Pilos Profiles "Back to School" Edition #1: The Existentialists

Previous Pilos profiles:
WVO Quine
Betrand Russell - Founding Giant of Analytic Philosophy
David K Lewis
William James: Father of Pragmatism


Welcome to another fantastic philosophical profile! Hat tip to Noah G for provoking me on this one and providing the new idea to characterize schools rather than just individual greats. The great school we will look at today is an intriguing European phenomenon which crossed the pond and then the entire world. That's right, I'm talking about existentialism. Many people find it esoteric or old fashioned, but in times like these we all come flooding back to this sort of philosophy in droves, so let's see how we might understand it, beginning with this profile!

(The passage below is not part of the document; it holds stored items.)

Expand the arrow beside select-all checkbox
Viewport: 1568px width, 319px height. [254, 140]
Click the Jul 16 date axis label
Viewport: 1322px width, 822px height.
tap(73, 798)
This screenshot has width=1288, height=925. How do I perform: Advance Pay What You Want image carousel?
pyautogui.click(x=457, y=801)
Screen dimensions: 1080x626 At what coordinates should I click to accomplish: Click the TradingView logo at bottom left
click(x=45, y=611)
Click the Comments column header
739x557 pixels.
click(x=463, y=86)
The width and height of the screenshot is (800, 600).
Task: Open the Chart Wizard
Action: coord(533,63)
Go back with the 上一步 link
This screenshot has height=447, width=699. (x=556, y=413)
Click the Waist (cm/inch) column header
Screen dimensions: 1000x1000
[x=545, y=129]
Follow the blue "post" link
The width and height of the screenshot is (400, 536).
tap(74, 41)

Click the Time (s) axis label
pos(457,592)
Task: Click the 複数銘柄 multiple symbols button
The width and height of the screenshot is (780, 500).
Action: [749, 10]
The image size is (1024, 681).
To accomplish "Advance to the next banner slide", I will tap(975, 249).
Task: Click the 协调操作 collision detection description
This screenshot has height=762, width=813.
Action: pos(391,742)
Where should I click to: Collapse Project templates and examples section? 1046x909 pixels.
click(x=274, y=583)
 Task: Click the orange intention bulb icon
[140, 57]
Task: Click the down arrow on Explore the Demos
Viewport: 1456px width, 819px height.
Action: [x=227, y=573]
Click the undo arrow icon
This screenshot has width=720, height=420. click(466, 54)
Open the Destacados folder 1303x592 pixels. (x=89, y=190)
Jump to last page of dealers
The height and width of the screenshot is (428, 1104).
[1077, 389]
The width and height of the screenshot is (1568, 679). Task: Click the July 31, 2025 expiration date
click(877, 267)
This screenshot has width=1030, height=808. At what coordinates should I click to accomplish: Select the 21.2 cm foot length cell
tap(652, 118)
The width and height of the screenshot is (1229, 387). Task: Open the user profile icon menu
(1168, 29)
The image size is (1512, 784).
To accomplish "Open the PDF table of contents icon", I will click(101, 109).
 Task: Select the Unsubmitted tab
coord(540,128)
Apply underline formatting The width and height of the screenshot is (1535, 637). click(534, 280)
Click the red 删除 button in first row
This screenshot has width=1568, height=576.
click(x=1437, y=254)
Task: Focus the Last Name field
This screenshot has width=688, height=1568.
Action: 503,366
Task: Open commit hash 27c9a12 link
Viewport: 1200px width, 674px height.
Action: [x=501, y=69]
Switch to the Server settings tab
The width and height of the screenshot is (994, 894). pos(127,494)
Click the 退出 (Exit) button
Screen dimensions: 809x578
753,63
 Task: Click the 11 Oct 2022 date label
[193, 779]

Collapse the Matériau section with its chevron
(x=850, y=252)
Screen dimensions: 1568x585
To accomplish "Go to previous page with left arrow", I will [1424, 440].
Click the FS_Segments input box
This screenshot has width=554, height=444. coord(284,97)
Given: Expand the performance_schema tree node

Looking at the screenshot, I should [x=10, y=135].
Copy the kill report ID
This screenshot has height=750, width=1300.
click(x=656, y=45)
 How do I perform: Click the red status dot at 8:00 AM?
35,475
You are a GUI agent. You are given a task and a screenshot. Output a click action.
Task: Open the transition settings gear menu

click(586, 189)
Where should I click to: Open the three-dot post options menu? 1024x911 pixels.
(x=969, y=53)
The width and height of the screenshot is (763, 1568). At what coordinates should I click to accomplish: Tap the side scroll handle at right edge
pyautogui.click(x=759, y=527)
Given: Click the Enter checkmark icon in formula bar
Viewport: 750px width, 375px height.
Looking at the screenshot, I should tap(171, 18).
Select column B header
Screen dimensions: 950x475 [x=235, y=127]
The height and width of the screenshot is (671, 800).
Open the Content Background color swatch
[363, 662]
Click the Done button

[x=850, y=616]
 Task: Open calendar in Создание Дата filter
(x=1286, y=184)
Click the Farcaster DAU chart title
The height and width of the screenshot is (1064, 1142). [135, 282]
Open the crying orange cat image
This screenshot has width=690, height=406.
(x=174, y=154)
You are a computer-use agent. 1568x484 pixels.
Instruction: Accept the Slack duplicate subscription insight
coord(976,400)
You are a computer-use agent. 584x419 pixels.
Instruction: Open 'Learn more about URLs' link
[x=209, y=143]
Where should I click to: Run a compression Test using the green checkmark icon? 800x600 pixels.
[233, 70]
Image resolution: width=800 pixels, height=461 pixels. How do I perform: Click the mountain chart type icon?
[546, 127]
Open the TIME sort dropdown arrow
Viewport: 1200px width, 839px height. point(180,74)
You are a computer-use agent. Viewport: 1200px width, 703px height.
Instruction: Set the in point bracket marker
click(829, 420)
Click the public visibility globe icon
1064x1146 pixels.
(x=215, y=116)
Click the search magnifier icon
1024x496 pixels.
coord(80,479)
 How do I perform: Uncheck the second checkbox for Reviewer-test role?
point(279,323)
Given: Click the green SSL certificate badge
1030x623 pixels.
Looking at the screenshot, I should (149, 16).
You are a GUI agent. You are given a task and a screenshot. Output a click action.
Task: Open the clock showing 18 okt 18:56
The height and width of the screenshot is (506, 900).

The history is a complicated phenomenon. Around the turn of the century, many philosophers were reading Nietzsche and saying to themselves 'What is it all about?'. For a long time people found this a difficult problem, indeed ever since Nietzsche said the God is dead. But only later did it fully creep up how difficult, indeed, possible unsoluble, this question was. Cut to a new era. It is the 20's and 30;s, inflation is high and there are problems in the economy. A world war has ravaged the population. This time set the scene for one of the most interesting philosophies I have ever seen: existentialism.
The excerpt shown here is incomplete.